Check this out. In Table 14, you will see that the above rule applies to every compute capability.
The number 1536 means that each multiprocessor (called SM for Streaming Processor in cuda) can have maximum of 1536 active threads. It doesn't mean that you can only launch 1536 threads. You can launch much more than 1536 threads in a call to CUDA kernel, but each SM can only contain 1536 threads. Also, it doesn't mean that 1536 threads are physically executing at the same time. Warp is the unit of execution, which is 32 in all generations of CUDA up to today.
Following quote is from here.
By comparison, the smallest executable unit of parallelism on a CUDA device comprises 32 threads (termed a warp of threads). Modern NVIDIA GPUs can support up to 1536 active threads concurrently per multiprocessor (see Features and Specifications of the CUDA C Programming Guide) On GPUs with 16 multiprocessors, this leads to more than 24,000 concurrently active threads.
EDIT
The additional question is:
Could you also highlight why the Max Warps per Multiprocessor is 48 and not a power of 2 (since the number of cores and register size = 65536 bytes are all powers of two)?
The number of cores per SM is not always a power of two. Also there's some subtle difference between a CPU core and a CUDA core. Take devices with compute capability 3.x for example(link).

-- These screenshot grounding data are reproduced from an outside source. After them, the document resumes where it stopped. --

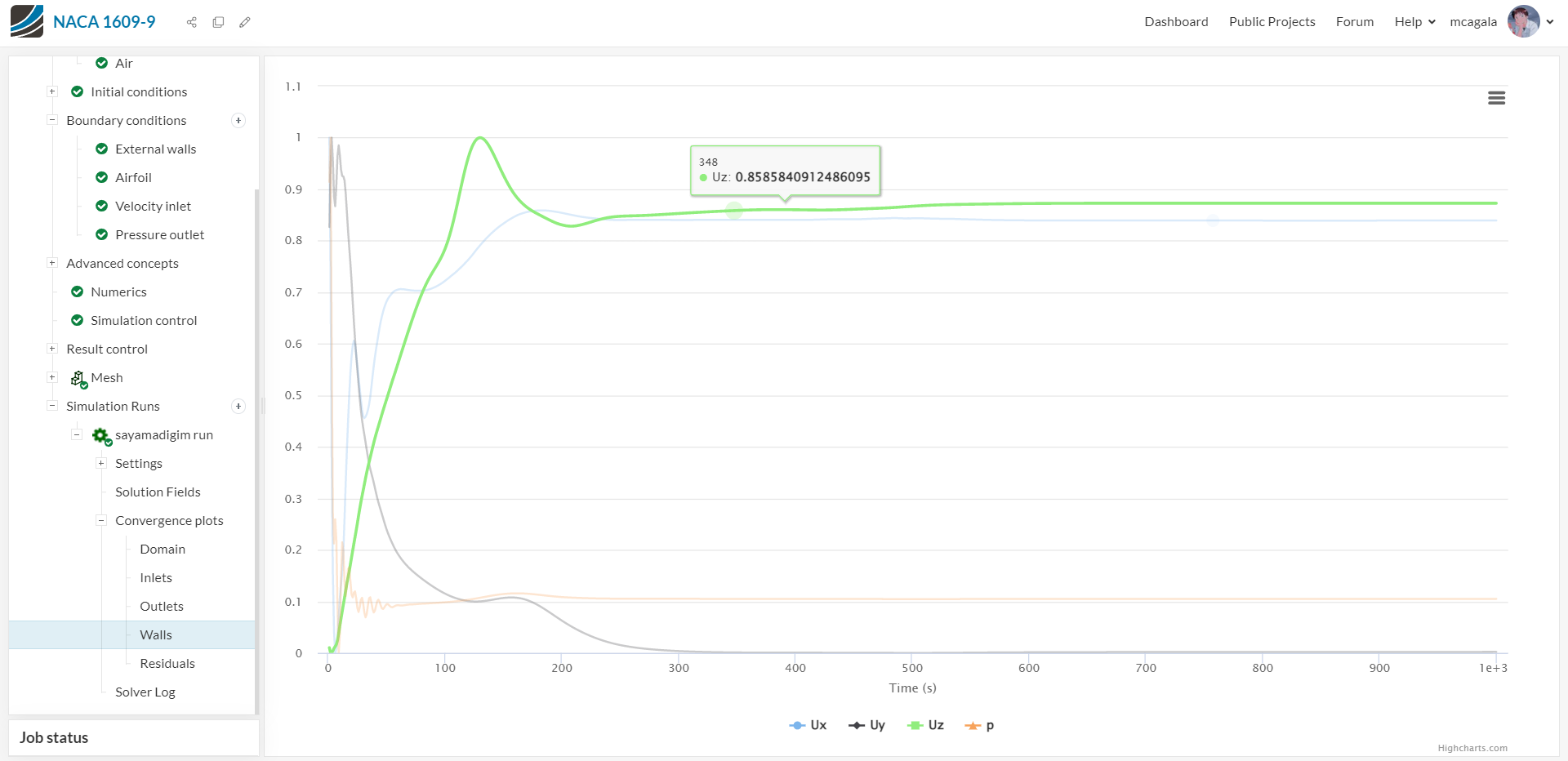Viewport: 1568px width, 761px height.
Task: Open Public Projects link
Action: (1272, 22)
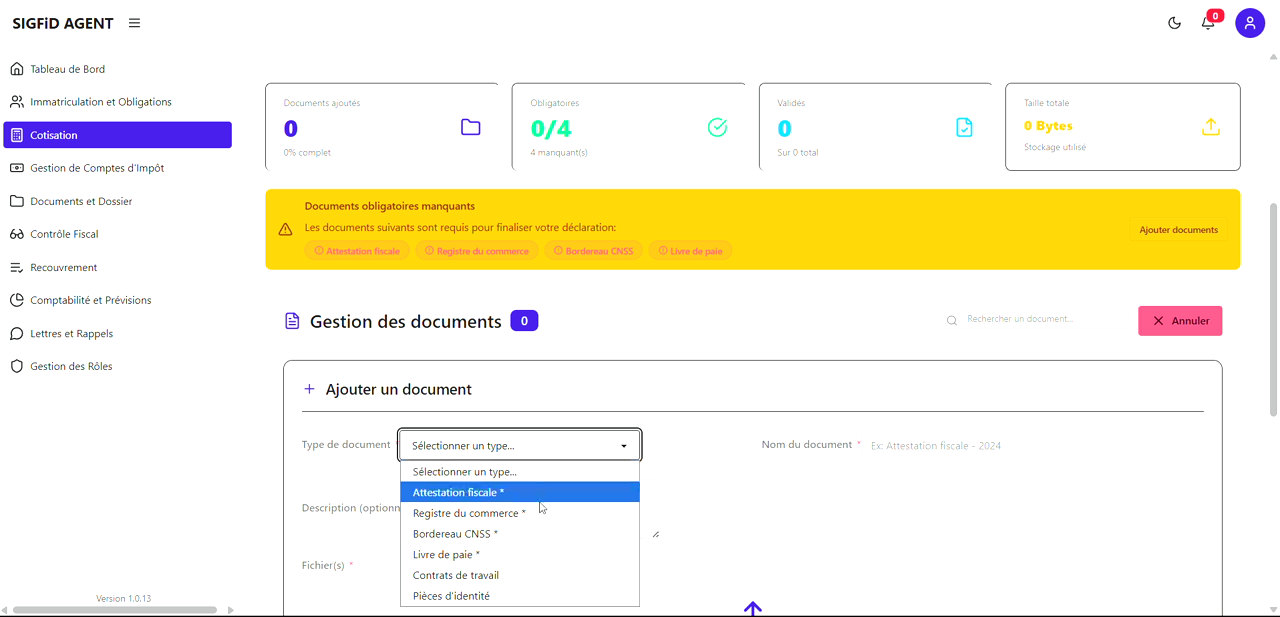The width and height of the screenshot is (1280, 617).
Task: Toggle the sidebar using the hamburger icon
Action: tap(134, 22)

A multiprocessor consists of:
- 192 CUDA cores for arithmetic operations,
- 32 special function units for single-precision floating-point transcendental functions,
- 4 warp schedulers.
As you can see, the number of CUDA cores(192
) is not a power of 2, and whereas a CPU core is general, a CUDA core doesn't perform single-precision floating-point transcendental functions. Those operations are handled by some other special function units. Check this out.
Also, in your question it says Registers per Multiprocessor
is 32K. It means there are 32K 32-bit registers per SM. So the total register size is 128KB.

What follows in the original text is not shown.